Problem statement: The records that follow are to be transcribed in full, leaving out each picture.

Given information:
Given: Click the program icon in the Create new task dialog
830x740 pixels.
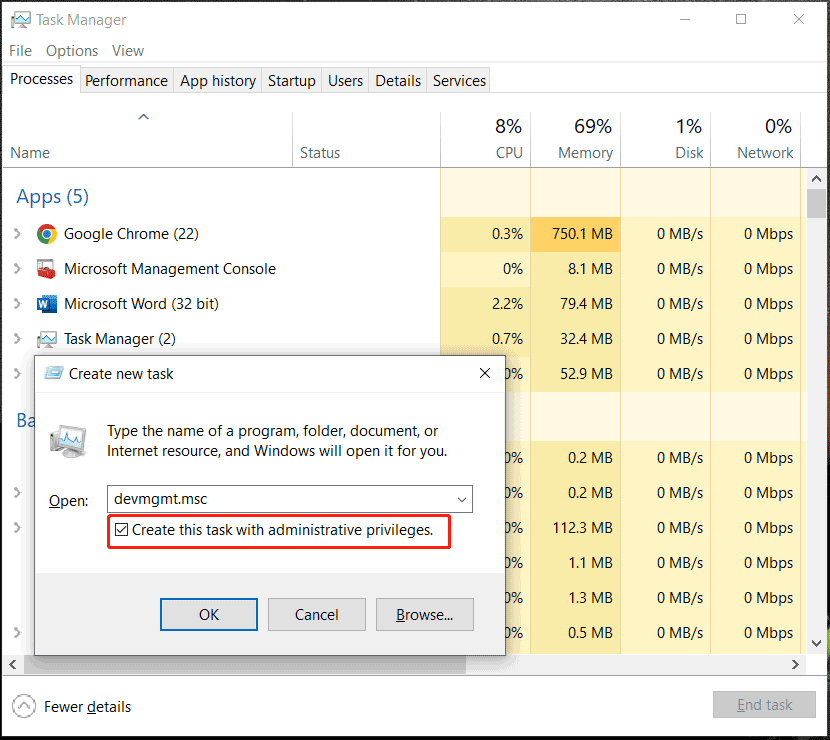Looking at the screenshot, I should pos(68,438).
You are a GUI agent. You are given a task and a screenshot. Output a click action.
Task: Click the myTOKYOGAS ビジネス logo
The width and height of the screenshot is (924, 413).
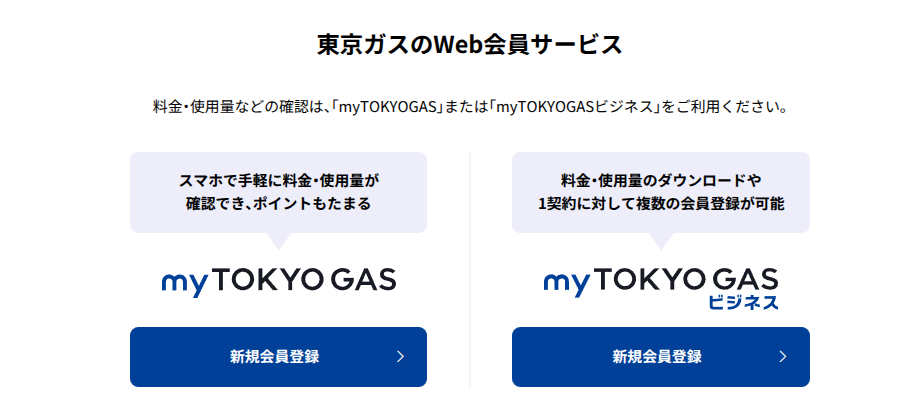661,287
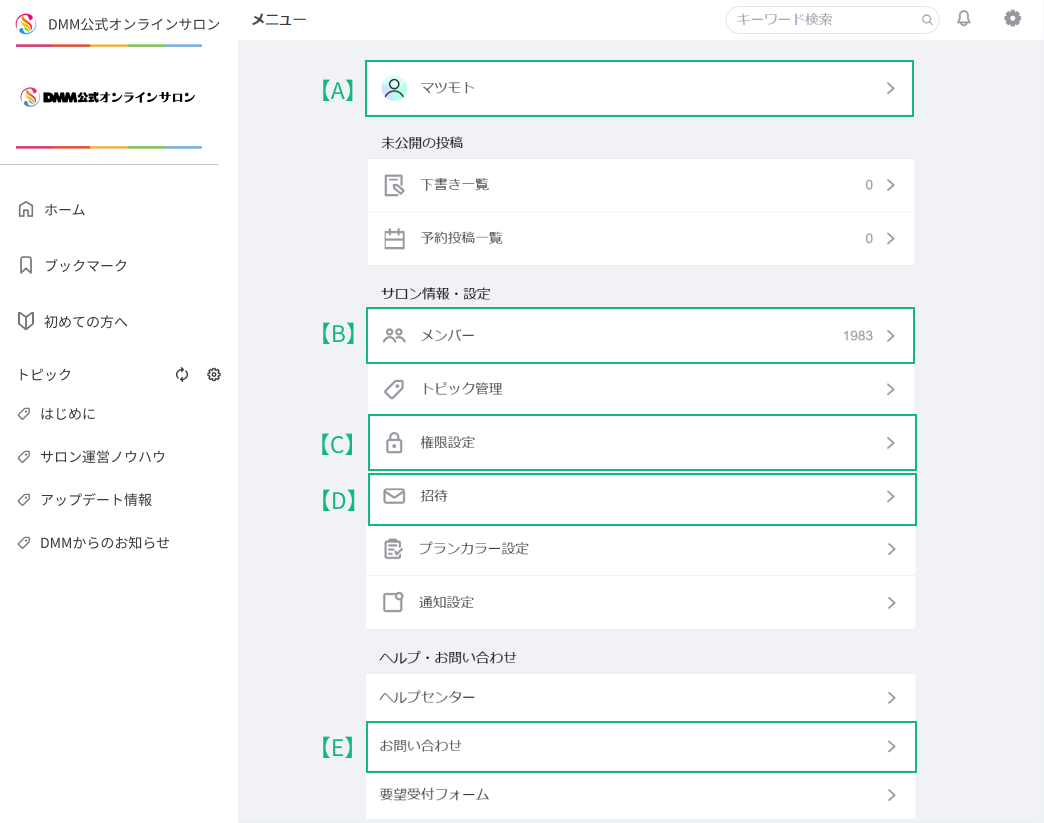The width and height of the screenshot is (1044, 823).
Task: Expand the メンバー row chevron
Action: pyautogui.click(x=890, y=336)
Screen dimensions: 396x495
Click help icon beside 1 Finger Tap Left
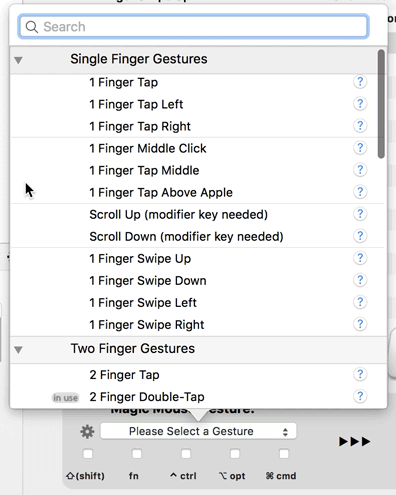pyautogui.click(x=360, y=104)
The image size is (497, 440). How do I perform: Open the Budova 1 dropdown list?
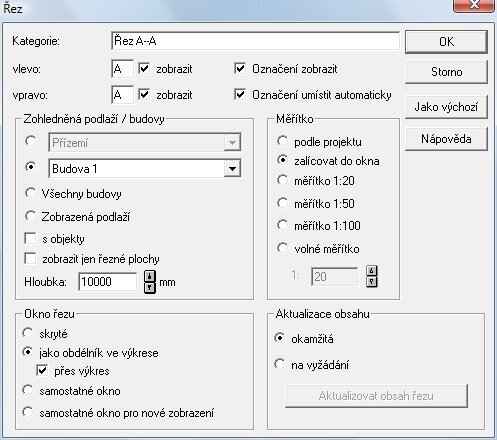(232, 169)
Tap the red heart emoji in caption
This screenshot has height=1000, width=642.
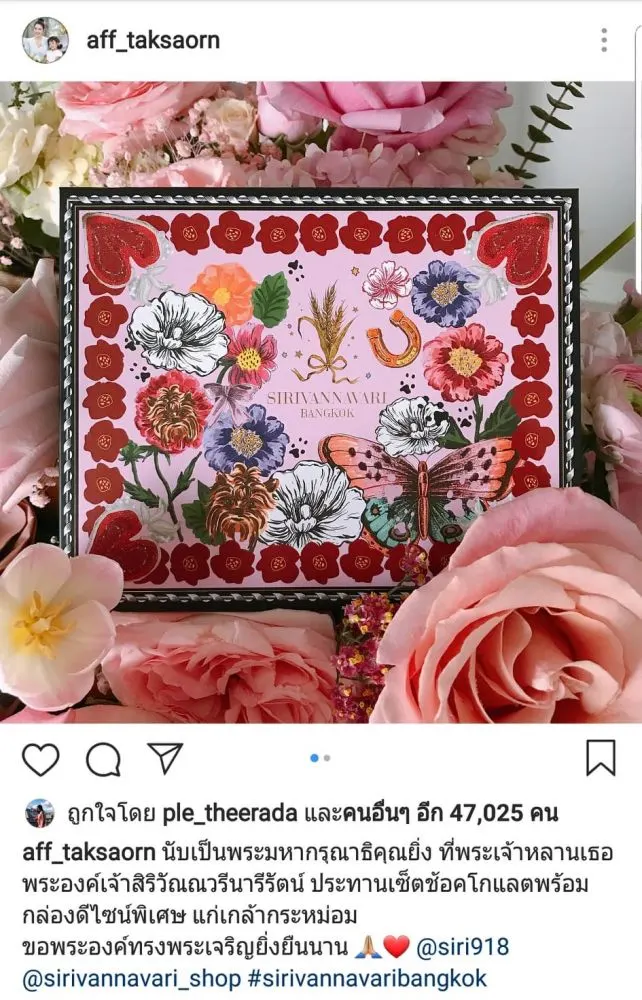coord(397,947)
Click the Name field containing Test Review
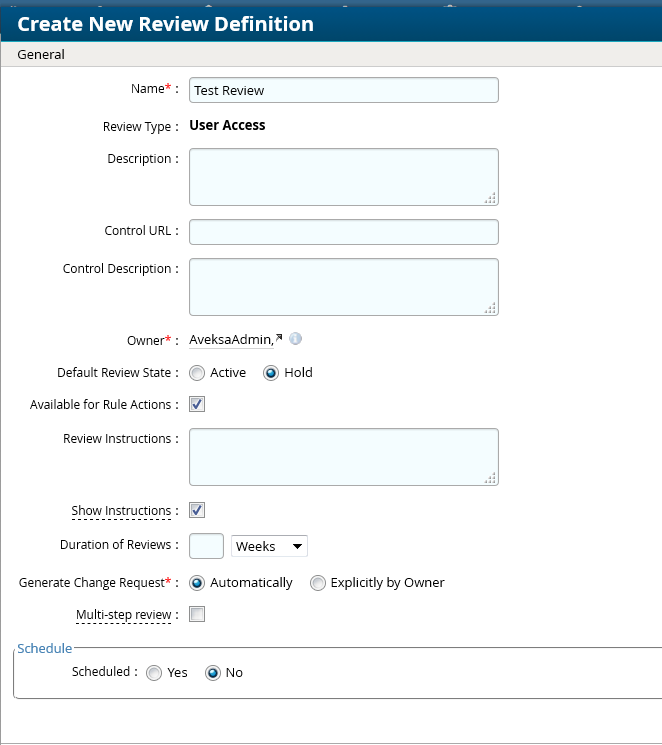The image size is (662, 745). [343, 90]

Written response:
Given: Click the program icon in the Create new task dialog
830x740 pixels.
Looking at the screenshot, I should pos(68,438).
You are a GUI agent. You are given a task and a screenshot. Output a click action.
Task: Click the myTOKYOGAS ビジネス logo
The width and height of the screenshot is (924, 413).
661,287
The width and height of the screenshot is (1044, 823).
Task: Expand the メンバー row chevron
Action: pyautogui.click(x=890, y=336)
Screen dimensions: 396x495
Click help icon beside 1 Finger Tap Left
pyautogui.click(x=360, y=104)
The image size is (497, 440). How do I perform: Open the Budova 1 dropdown list?
(232, 169)
Tap the red heart emoji in caption
This screenshot has height=1000, width=642.
coord(397,947)
Click the Name field containing Test Review
The image size is (662, 745). [343, 90]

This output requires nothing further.